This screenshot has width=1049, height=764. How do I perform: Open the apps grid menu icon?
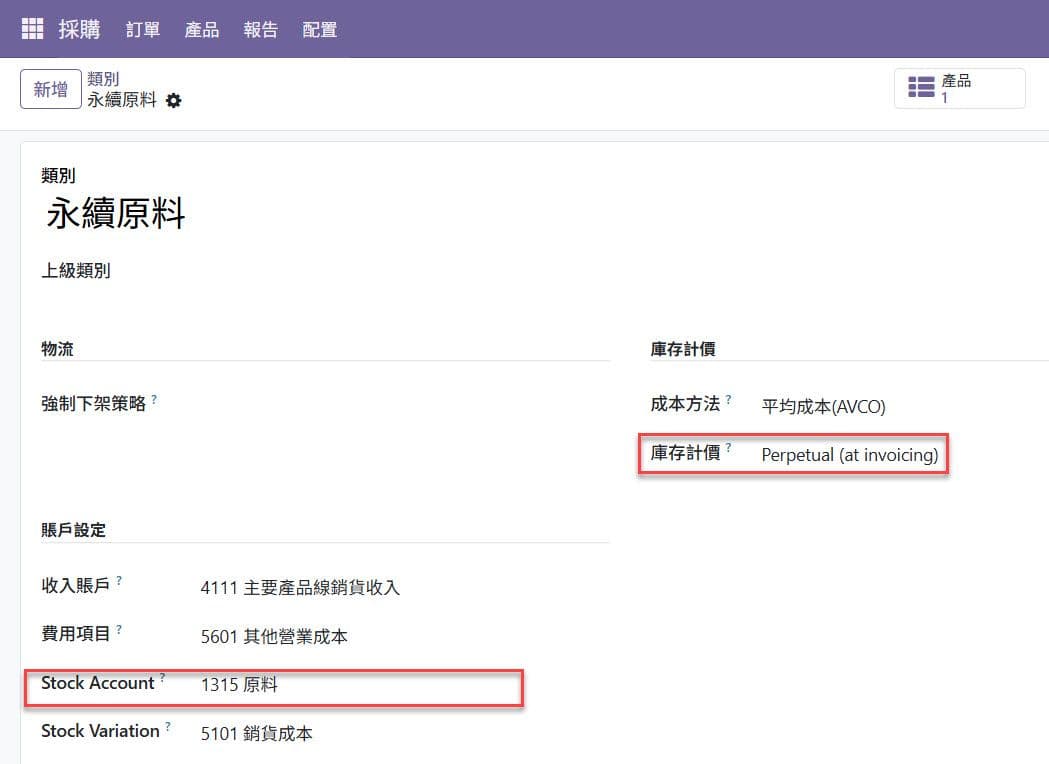click(x=32, y=29)
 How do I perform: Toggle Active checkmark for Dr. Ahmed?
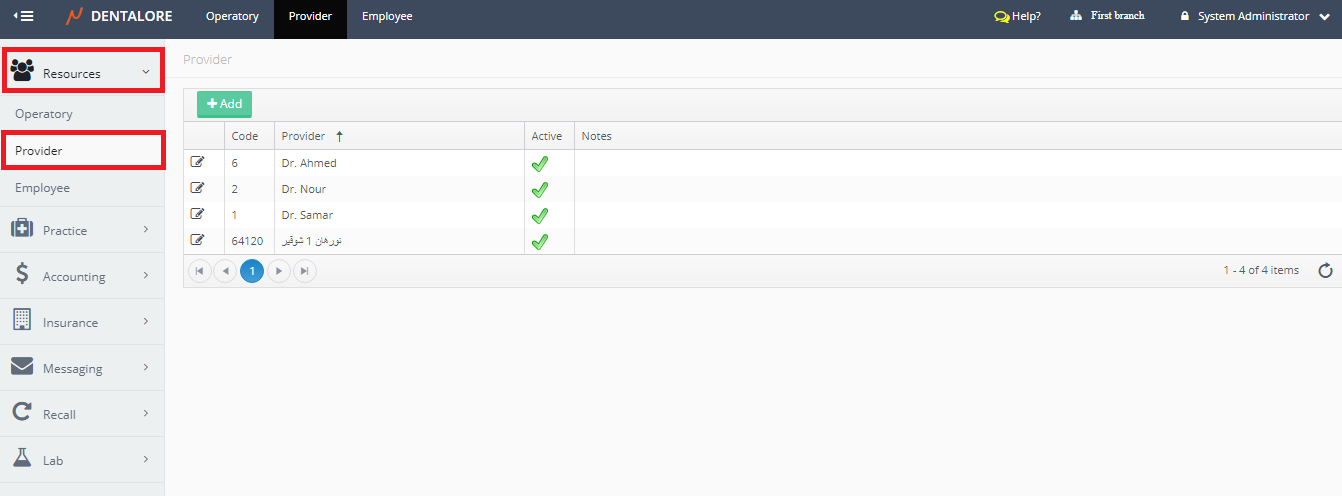point(539,163)
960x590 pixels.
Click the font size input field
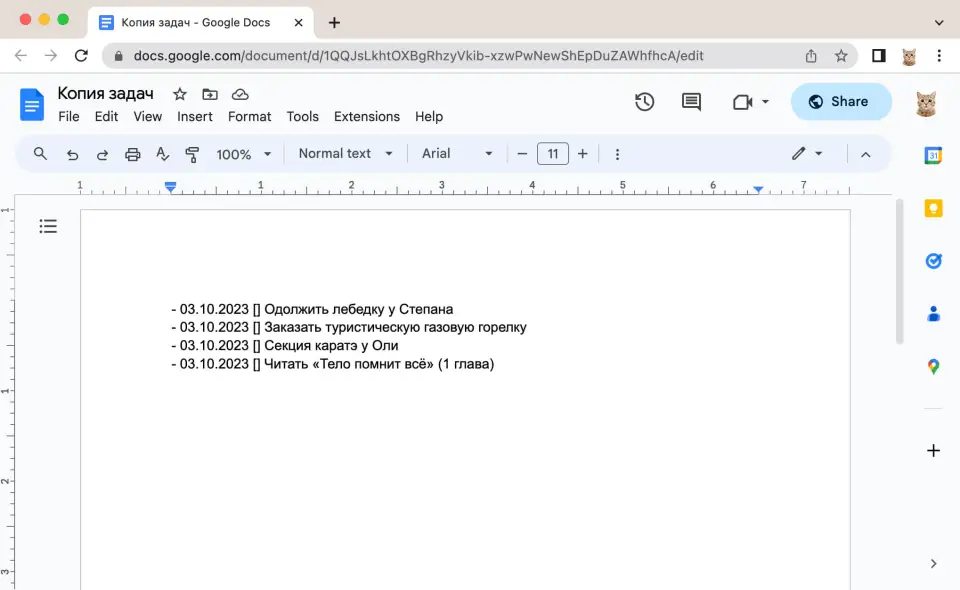(x=553, y=154)
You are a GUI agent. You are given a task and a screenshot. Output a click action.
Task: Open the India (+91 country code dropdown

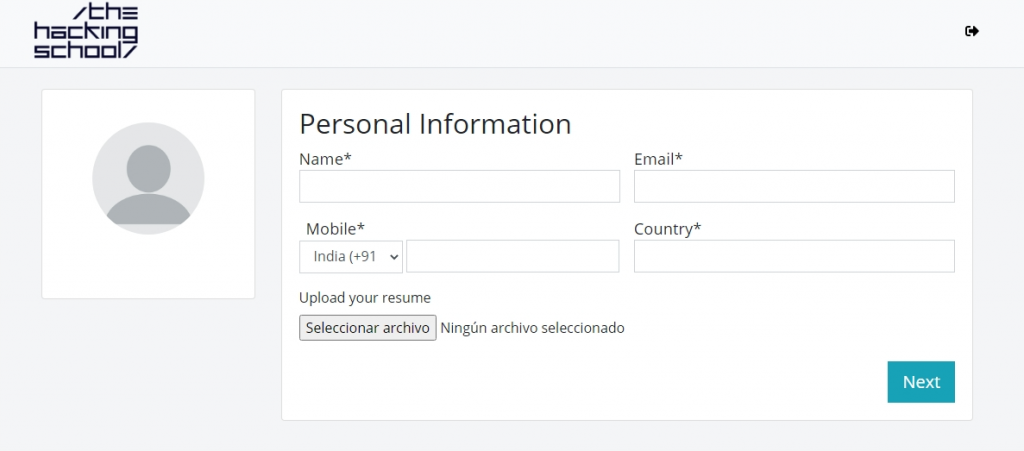click(351, 257)
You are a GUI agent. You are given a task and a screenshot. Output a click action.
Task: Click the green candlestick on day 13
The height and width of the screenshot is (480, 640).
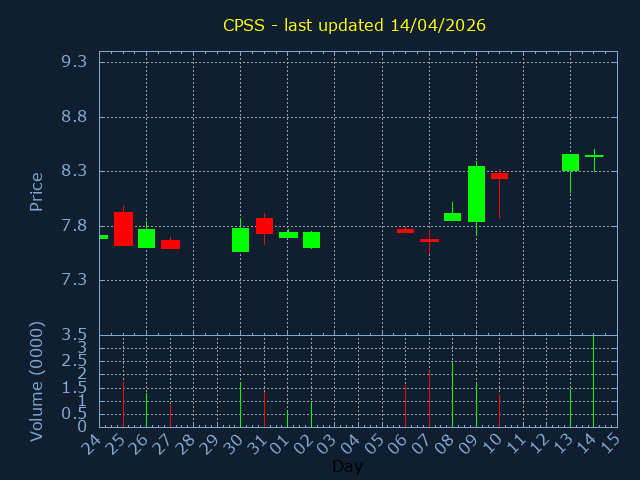[x=570, y=162]
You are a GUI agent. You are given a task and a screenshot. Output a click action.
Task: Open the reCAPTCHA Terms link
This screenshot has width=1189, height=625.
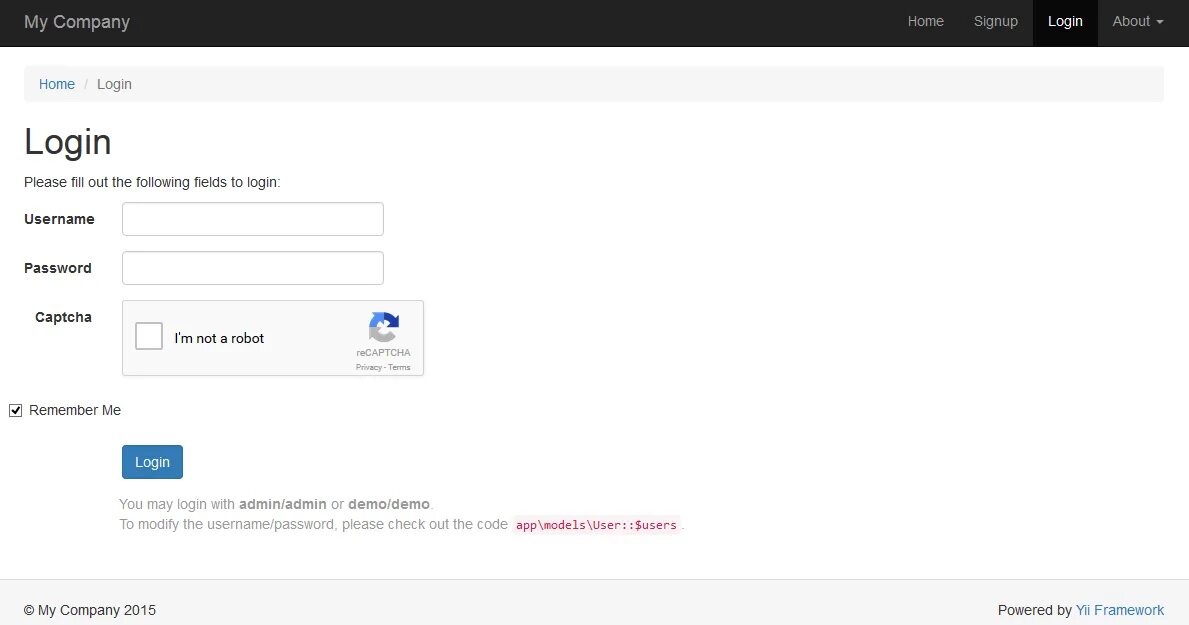click(x=399, y=367)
═══
Every entry, exactly as written: transcribe it, passing over any pictures.

This screenshot has width=1049, height=764. How do I perform: Open the apps grid menu icon?
click(x=32, y=29)
 How do I perform: Toggle Active checkmark for Dr. Ahmed?
point(539,163)
960x590 pixels.
Click the font size input field
(x=553, y=154)
You are a GUI agent. You are given a task and a screenshot. Output a click action.
Task: Open the India (+91 country code dropdown

click(351, 257)
You are a GUI agent. You are given a task and a screenshot. Output a click action.
Task: Click the green candlestick on day 13
The height and width of the screenshot is (480, 640).
[x=570, y=162]
You are a GUI agent. You are given a task and a screenshot. Output a click action.
Task: Open the reCAPTCHA Terms link
This screenshot has width=1189, height=625.
click(x=399, y=367)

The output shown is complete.